> [Request] Reproduce verbatim the stretch of entries from the very beginning through the line containing "Image resolution: width=312", including both ends.

[Entries from a pointing dataset]
* * * *
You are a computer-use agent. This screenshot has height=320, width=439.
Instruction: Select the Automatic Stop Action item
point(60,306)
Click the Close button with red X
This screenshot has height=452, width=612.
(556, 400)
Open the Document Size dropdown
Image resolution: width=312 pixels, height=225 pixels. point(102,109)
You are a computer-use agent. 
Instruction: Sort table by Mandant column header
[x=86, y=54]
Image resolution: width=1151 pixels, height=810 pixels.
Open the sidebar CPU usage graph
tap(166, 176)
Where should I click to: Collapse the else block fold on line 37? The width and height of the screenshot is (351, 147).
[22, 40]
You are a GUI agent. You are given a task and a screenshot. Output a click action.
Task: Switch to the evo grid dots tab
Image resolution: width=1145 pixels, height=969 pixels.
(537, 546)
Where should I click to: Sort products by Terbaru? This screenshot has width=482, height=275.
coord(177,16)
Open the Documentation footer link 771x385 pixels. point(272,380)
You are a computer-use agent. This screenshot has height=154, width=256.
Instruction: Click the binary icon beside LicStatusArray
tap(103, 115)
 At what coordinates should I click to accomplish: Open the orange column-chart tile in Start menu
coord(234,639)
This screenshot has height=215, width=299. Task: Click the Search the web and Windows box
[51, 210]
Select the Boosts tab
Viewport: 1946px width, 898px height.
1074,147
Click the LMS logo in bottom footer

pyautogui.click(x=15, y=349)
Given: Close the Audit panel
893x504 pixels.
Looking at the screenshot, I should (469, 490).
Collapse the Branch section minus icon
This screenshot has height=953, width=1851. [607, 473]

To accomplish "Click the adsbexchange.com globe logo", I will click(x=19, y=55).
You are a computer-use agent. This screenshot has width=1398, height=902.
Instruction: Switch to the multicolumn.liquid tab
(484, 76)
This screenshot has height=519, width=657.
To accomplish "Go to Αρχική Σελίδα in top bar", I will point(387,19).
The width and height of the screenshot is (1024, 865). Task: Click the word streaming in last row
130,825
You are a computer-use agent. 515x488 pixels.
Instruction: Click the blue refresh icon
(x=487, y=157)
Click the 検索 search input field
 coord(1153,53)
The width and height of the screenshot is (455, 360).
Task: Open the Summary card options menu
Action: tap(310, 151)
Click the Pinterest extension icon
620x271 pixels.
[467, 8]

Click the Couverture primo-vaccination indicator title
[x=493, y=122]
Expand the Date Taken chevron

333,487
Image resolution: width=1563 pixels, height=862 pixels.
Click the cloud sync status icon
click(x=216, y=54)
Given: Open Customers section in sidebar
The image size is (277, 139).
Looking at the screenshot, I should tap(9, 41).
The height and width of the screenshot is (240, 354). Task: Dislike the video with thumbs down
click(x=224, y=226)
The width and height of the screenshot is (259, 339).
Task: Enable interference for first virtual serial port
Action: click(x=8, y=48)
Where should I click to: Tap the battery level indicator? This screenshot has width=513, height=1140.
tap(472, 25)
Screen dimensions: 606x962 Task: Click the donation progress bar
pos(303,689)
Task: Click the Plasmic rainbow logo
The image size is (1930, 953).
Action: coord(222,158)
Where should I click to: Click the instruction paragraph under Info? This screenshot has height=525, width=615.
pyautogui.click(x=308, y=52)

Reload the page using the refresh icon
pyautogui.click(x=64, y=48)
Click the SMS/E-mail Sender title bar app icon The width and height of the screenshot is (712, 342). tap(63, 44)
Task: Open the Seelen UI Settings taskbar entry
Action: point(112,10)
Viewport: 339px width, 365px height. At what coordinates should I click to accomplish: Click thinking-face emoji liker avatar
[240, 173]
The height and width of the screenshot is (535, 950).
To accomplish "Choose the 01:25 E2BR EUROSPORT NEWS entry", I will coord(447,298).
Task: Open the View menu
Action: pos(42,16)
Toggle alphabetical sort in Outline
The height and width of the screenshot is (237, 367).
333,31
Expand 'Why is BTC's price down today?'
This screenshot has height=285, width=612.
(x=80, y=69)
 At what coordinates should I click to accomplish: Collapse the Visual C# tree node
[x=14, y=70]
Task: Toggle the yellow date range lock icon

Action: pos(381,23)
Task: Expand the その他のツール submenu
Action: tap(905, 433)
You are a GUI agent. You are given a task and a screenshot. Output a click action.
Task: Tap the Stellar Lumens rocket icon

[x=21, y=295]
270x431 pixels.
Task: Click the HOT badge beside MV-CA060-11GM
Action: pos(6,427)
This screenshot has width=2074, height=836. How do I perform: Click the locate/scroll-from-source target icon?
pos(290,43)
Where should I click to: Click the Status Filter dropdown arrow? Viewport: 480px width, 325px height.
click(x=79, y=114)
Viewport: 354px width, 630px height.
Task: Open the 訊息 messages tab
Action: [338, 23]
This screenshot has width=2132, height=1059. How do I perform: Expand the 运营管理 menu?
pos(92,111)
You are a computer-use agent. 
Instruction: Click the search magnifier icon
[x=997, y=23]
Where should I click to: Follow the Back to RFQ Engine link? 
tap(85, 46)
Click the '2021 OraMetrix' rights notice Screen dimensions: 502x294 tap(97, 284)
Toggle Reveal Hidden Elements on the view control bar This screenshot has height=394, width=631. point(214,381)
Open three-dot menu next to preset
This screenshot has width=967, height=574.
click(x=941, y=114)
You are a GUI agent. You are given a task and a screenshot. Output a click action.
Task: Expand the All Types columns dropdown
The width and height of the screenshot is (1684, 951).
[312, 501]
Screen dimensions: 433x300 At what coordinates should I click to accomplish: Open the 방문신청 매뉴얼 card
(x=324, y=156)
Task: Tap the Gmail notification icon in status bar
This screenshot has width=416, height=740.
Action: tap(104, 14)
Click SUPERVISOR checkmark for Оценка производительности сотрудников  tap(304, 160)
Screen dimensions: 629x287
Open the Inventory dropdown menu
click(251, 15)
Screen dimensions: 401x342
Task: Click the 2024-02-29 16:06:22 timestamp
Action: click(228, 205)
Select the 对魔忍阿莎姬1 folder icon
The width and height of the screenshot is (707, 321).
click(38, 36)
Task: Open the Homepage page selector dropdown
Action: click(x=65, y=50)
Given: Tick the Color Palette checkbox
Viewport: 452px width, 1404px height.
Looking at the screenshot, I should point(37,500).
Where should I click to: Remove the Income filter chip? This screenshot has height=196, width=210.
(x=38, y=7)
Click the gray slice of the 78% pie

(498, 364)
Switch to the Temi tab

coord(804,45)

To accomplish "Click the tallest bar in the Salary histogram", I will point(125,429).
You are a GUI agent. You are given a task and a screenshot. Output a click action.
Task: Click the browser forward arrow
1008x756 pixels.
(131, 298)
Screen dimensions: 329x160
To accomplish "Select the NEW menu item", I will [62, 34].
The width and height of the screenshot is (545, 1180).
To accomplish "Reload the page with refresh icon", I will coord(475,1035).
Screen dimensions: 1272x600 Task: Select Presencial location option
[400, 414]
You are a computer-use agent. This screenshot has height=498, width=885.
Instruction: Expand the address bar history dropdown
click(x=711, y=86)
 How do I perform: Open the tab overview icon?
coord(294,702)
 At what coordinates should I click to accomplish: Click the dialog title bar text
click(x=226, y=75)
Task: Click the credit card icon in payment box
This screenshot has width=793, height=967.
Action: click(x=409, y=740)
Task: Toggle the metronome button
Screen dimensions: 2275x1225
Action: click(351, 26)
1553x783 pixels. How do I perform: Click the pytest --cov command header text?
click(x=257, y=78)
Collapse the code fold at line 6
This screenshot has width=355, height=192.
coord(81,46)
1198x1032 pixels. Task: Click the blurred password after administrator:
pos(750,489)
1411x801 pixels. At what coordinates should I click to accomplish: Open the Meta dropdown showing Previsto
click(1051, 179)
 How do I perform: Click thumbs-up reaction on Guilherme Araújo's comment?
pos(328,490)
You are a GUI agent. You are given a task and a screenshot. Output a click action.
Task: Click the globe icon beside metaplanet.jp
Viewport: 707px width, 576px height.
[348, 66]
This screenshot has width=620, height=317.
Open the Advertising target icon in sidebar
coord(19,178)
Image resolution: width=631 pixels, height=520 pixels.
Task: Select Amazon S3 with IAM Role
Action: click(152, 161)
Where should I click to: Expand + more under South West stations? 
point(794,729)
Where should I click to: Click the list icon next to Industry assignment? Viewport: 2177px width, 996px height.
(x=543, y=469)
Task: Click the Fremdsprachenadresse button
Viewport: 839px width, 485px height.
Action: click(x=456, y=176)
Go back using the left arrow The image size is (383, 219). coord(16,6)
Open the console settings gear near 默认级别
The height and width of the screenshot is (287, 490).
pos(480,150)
* * * *
> [Answer for this exercise]
You are a computer-use agent. This screenshot has height=320, width=439.
Instruction: Select the Automatic Stop Action item
point(60,306)
Click the Close button with red X
This screenshot has height=452, width=612.
(556, 400)
Open the Document Size dropdown
Image resolution: width=312 pixels, height=225 pixels. point(102,109)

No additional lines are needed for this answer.